I searched around on this topic and while I did find quite a few topics about replacing hard drives, most of them were for people who already had multiple drives in raid configurations.

A bit of information on my setup:
I'm running freenas on a decently powered old PC. (Intel i7 920, 16gb of ram etc). I figure this is going to be much more efficient than most affordable consumer NAS boxes that can't even stream via Plex due to lack of power.

I have freenas booting from a flash drive connected to that PC, and only a single hard drive for storage.

My dilemma is that I want two things, 1. More storage space, and 2. Raid 1 mirroring.

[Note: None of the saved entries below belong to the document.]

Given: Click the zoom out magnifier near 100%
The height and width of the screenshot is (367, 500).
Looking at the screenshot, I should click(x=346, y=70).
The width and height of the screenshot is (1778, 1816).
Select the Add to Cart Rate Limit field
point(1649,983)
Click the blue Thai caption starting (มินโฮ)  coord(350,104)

I want to buy two 4tb NAS ready hard drives (like Western digital red series) and put them in Raid 1. But I would also like to NOT lose all of the data on the old drive.

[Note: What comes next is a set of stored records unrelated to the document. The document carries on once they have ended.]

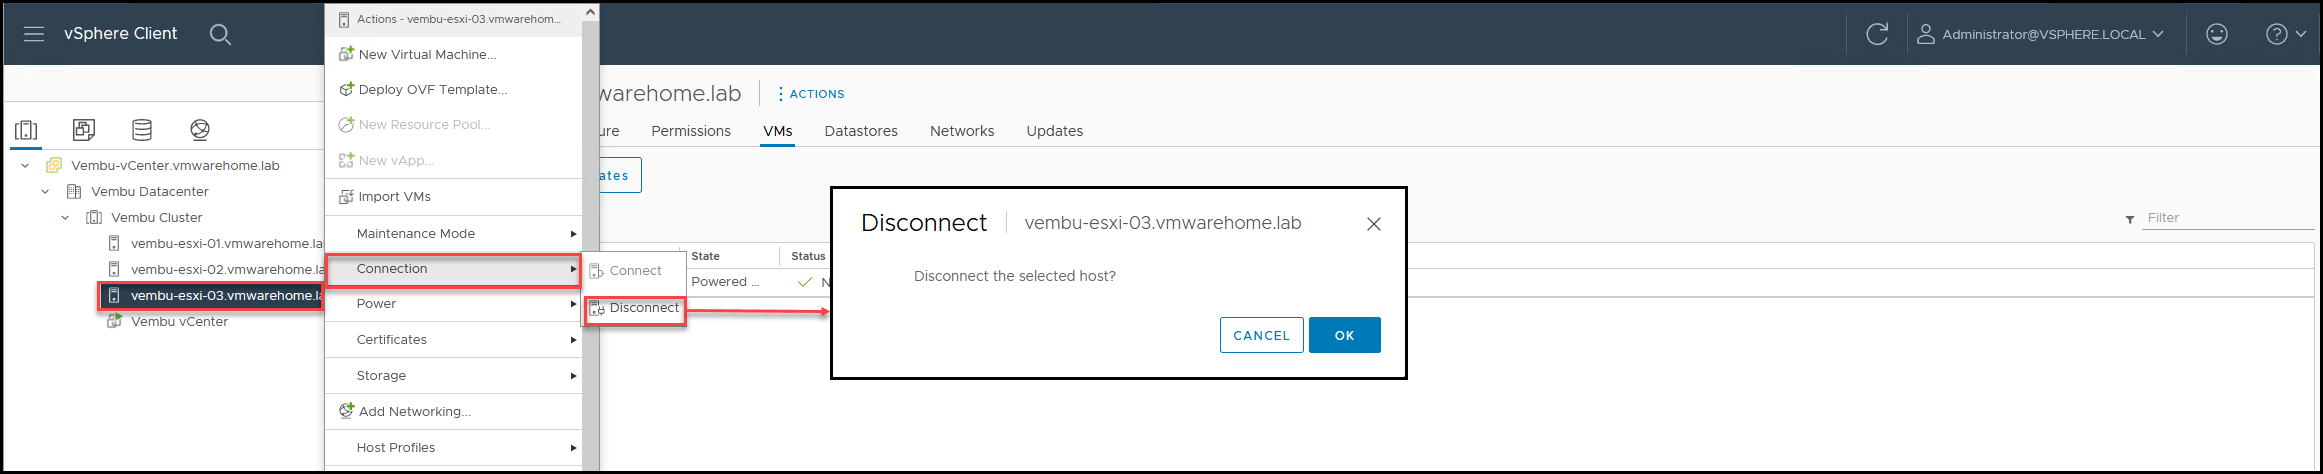The height and width of the screenshot is (474, 2323).
Task: Open the help question mark menu
Action: click(x=2285, y=34)
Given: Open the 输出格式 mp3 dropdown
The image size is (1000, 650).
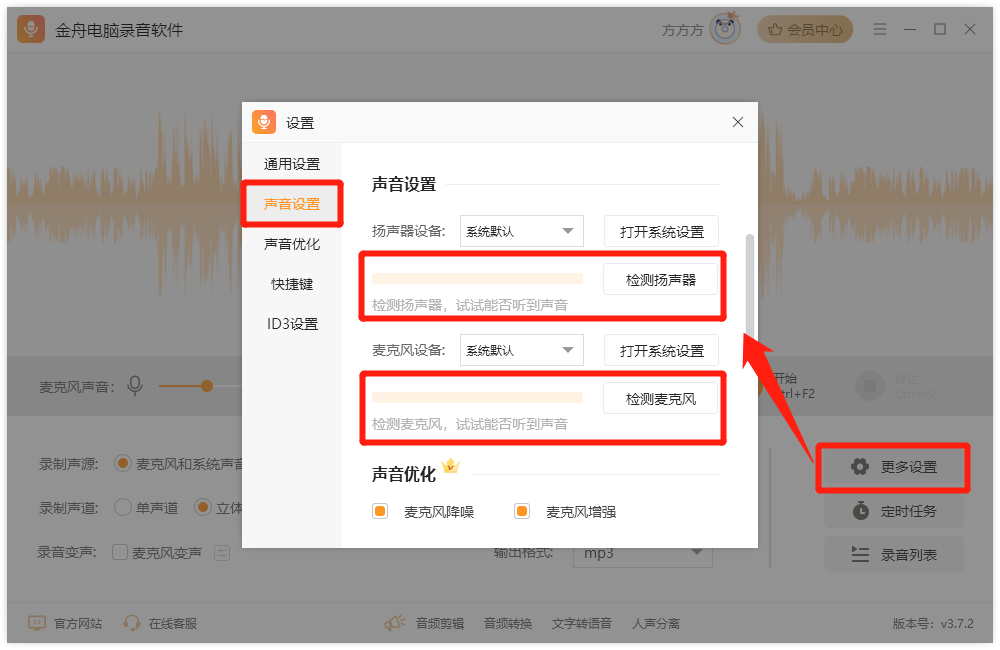Looking at the screenshot, I should tap(642, 553).
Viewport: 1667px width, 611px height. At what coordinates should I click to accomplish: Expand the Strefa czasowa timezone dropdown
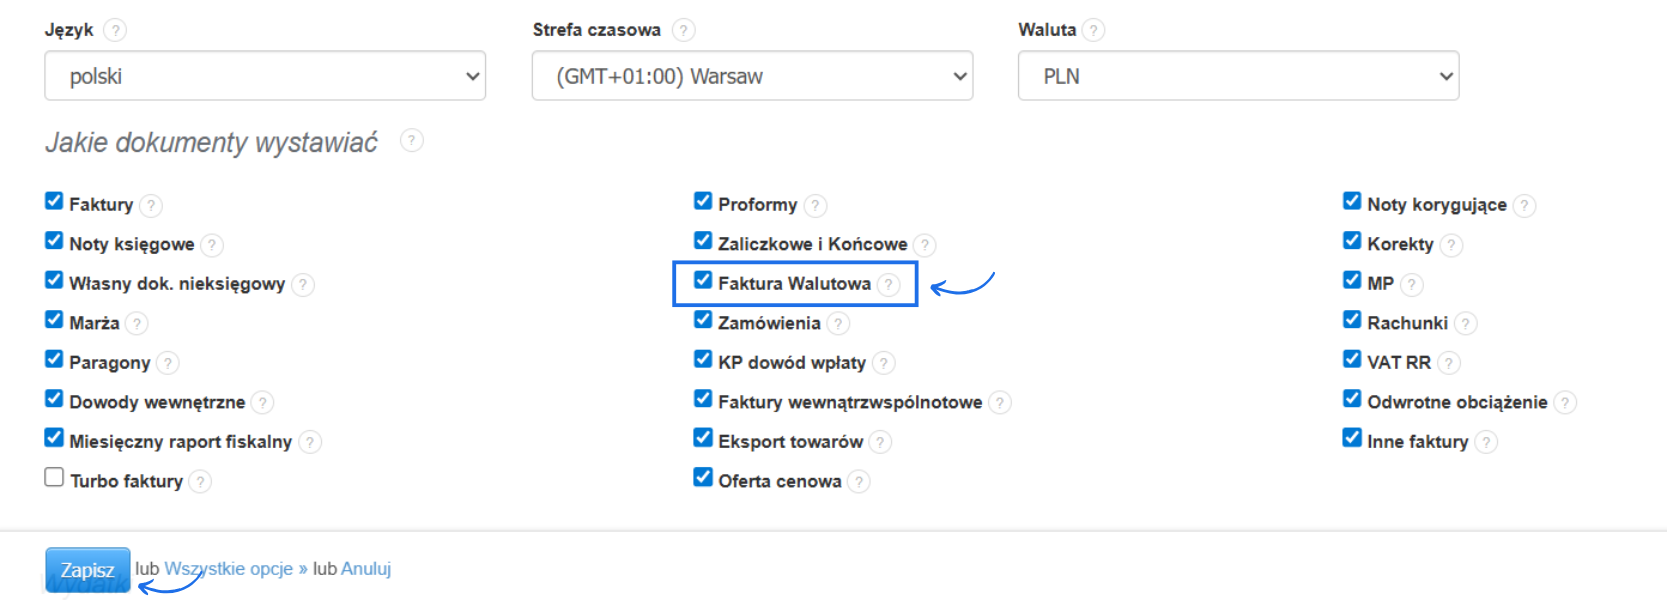752,76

I saw one post about imaging the old drive to the new drive with a Linux boot CD, (which is easy enough), but it got confusing when they started talking about how freenas didn't recognize the new storage size and still had the old hard drive storage size etc.

At this point in my server, it's not too hard for me to just start over. Maybe install freenas OS on one of the new drives this time instead of on a flash drive, or install freenas on a new flash drive and just remove the old flash drive and hard drive.

In theory, if I ever needed data off of the old drive, I could install that drive, plug in the old flash drive and boot right up, correct?

If I started fresh, with two drives in RAID 1, could I then install the old drive as a 3rd drive and somehow copy the data over to the new drives within freenas all together?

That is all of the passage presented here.